The final showdown over the extremist witch hunt to outlaw Ethnic Studies in Tucson is only days away; but, the supremely American struggle for democratic education, justice and local control of schools has been playing out in the state’s segregated minds for over a century.
Five years ago, long-time educator Salomon Baldenegro nailed Tucson’s and the state of Arizona’s enduring and shameful problem: “…history is cyclical, and the Mexican haters have resurfaced. We again find ourselves having to prove our legitimacy in our own country.”
Or, at least in the legislative narrative of a modern-day Arizona framed by recalled Tea Party President Russell Pearce and his friends, Canadian-immigrant and violence-invoking Attorney General Tom Horne, and Tea Party extremist John Huppenthal, the embarrassingly incompetent Superintendent of Public Instruction.

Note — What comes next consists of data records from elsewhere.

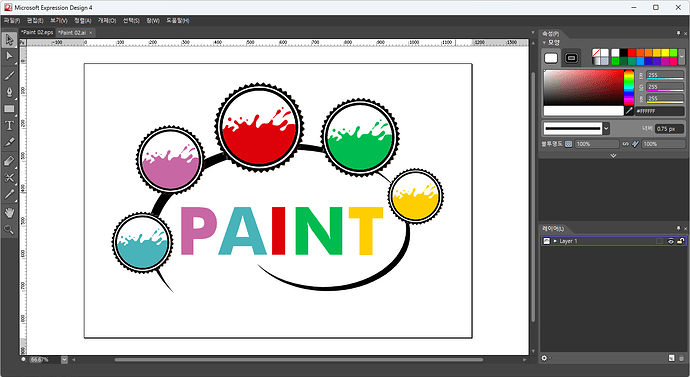Image resolution: width=690 pixels, height=377 pixels.
Task: Expand more appearance options chevron
Action: tap(613, 155)
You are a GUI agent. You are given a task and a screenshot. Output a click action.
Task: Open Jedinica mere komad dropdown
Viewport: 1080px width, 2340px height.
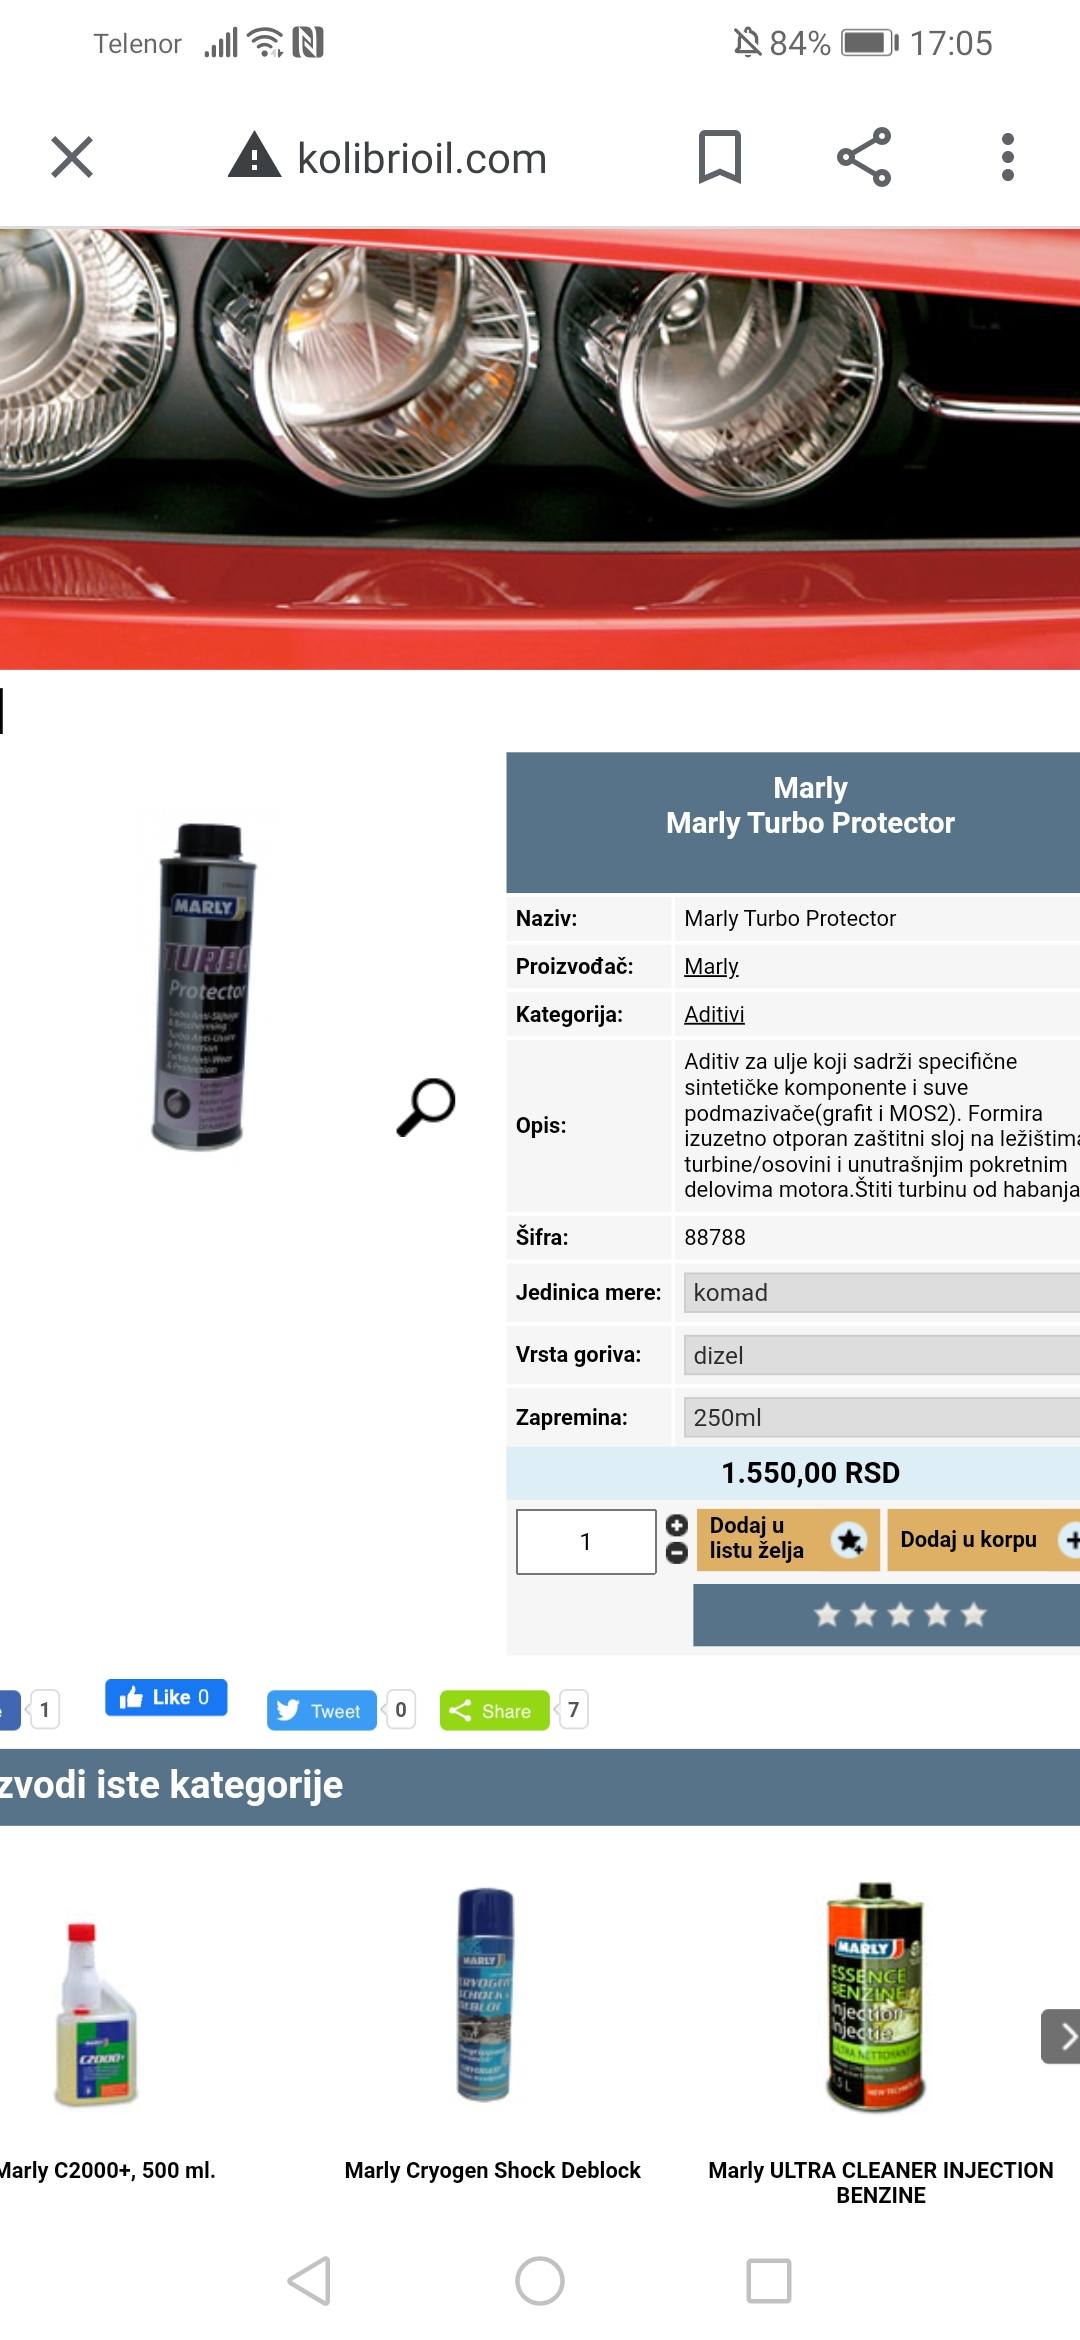[882, 1292]
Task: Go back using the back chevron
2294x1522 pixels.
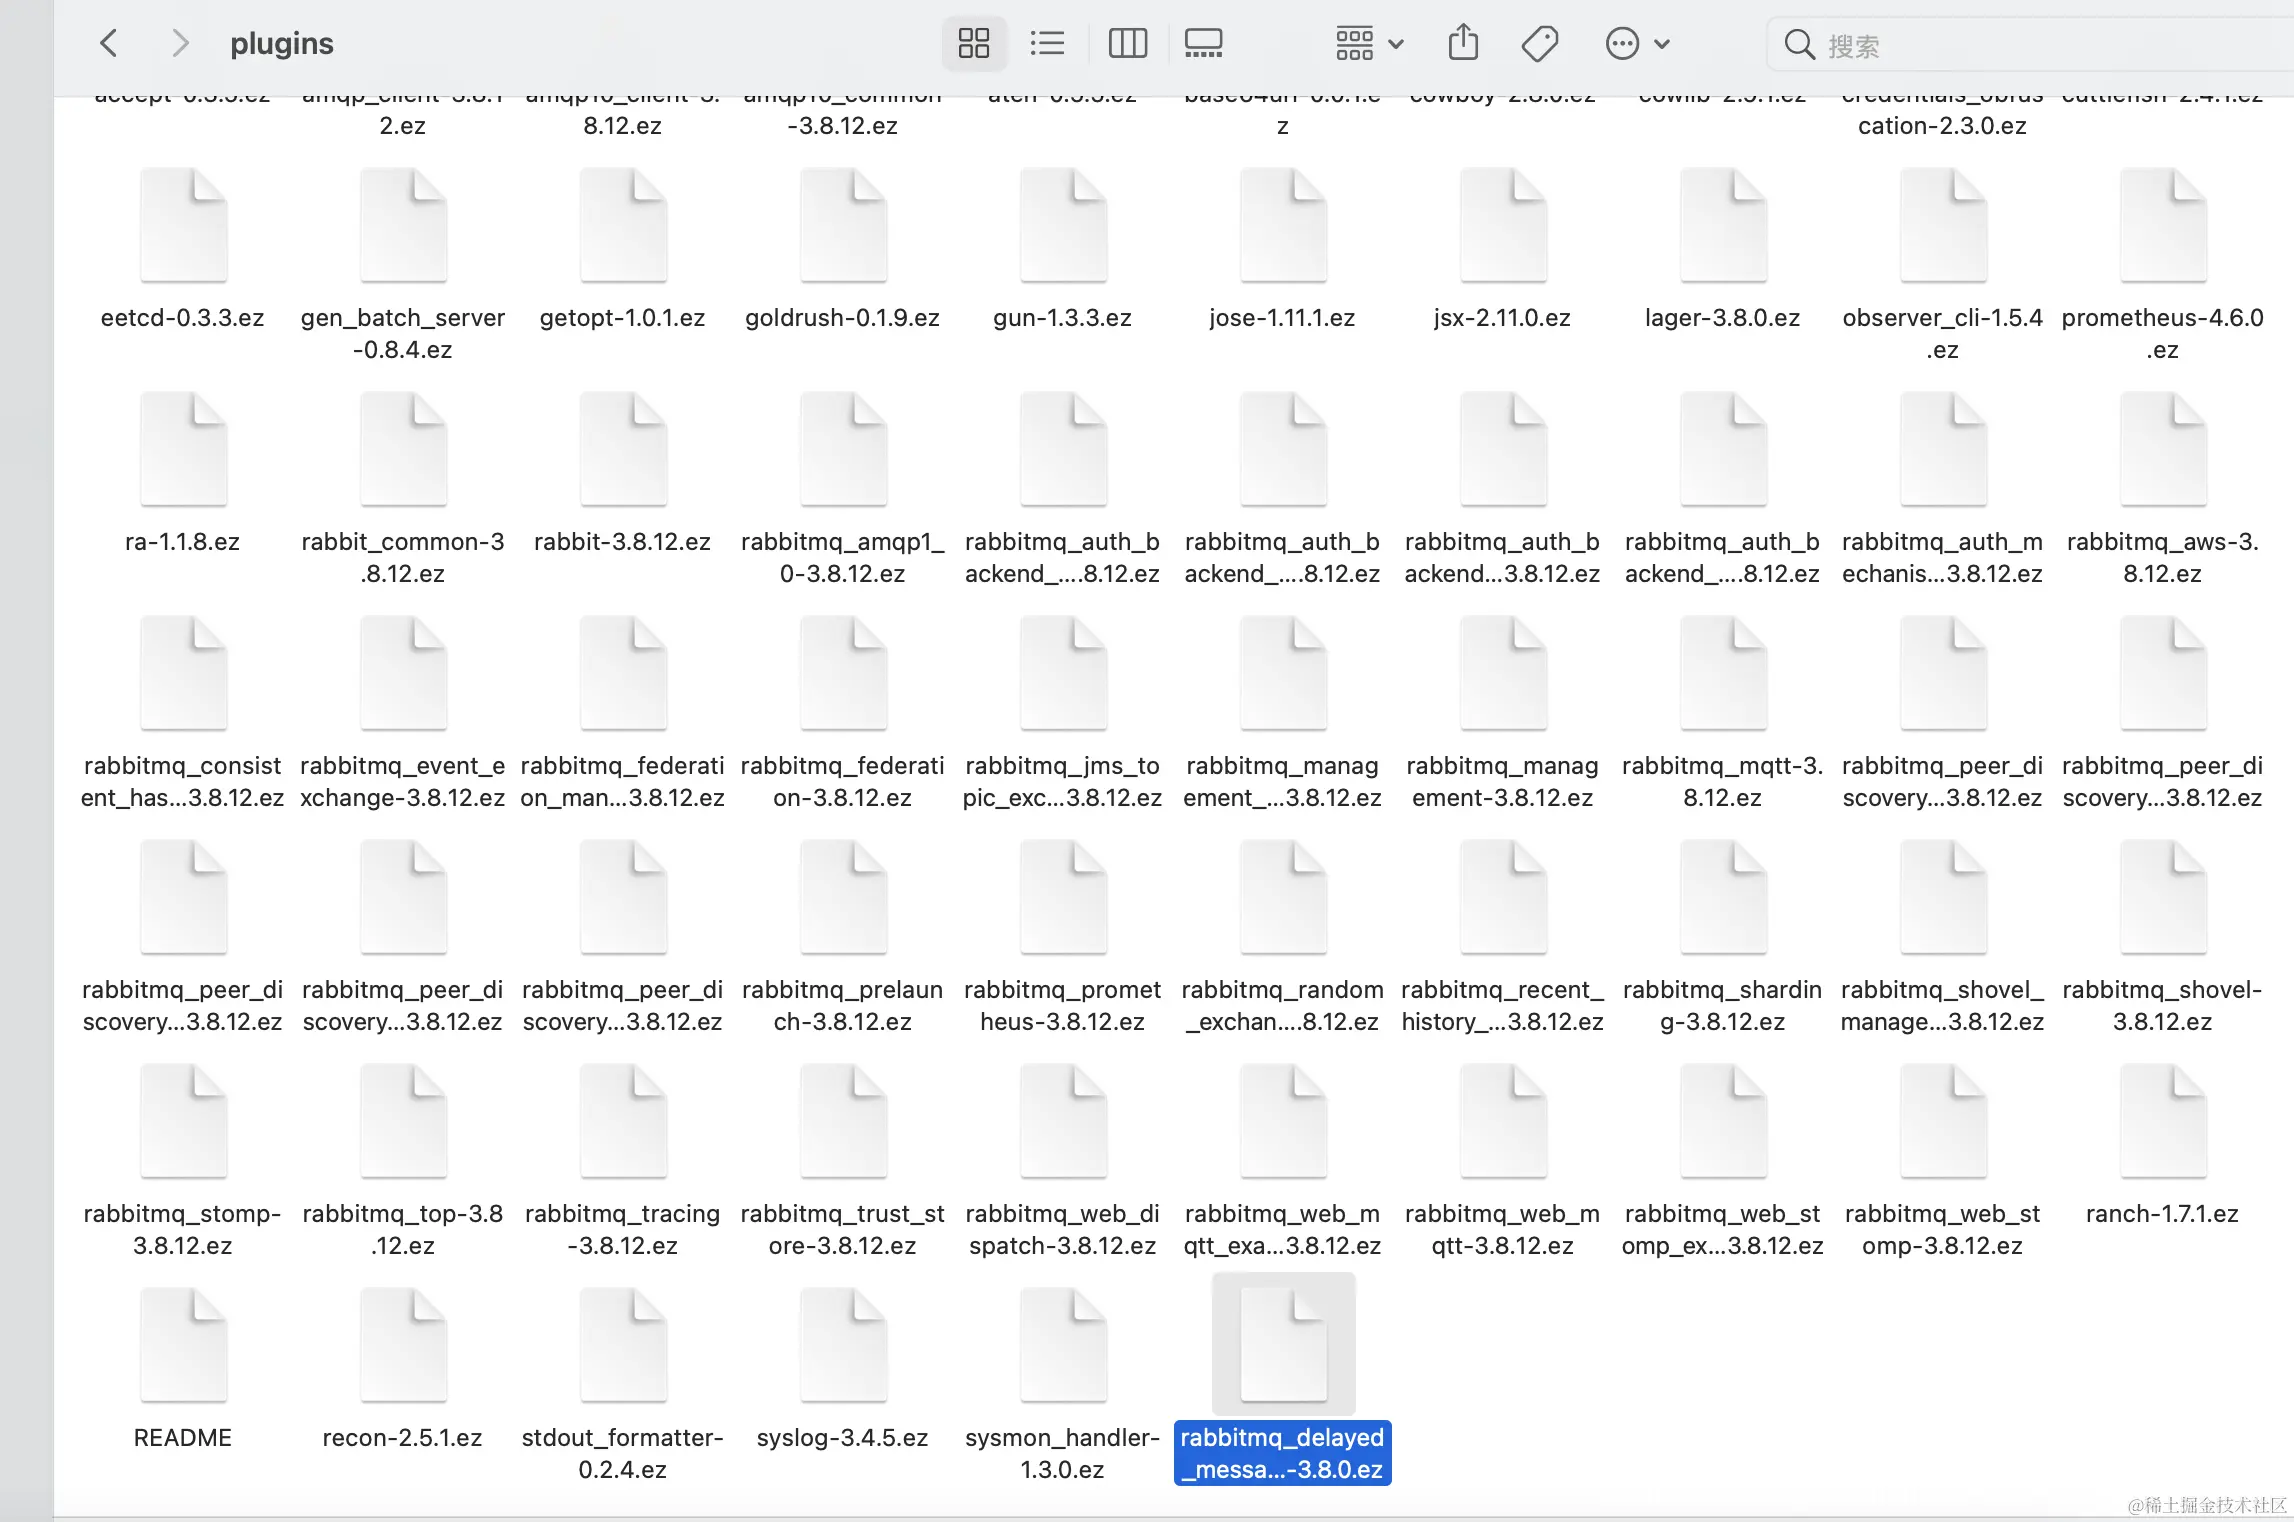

Or, in the silence and ineptitude of a school district overseen by a demoralizing figure like TUSD Superintendent John Pedicone, who reneged on his promise to join the Mexican American Studies program in their federal court battle for constitutional rights, unleashed unforgivable and excessive police brutality on the city’s youth and elderly icons last spring, placed obstacles on the program, referred to college-bound students as “pawns,” refused to participate in public forums to heal the divide in the city, and dismissively concluded the historic legacy of Mexican American Studies as a “distraction” in his overwhelmingly Mexican American district.
In a chilling reminder of his acquiescence to the hateful narrative of Horne and Huppenthal, Pedicone refused to publicly rebuke, despite numerous pleas, Huppenthal’s vicious charge in September that his district’s own Mexican American youth could be compared to Hitler’s paramilitary Jugend.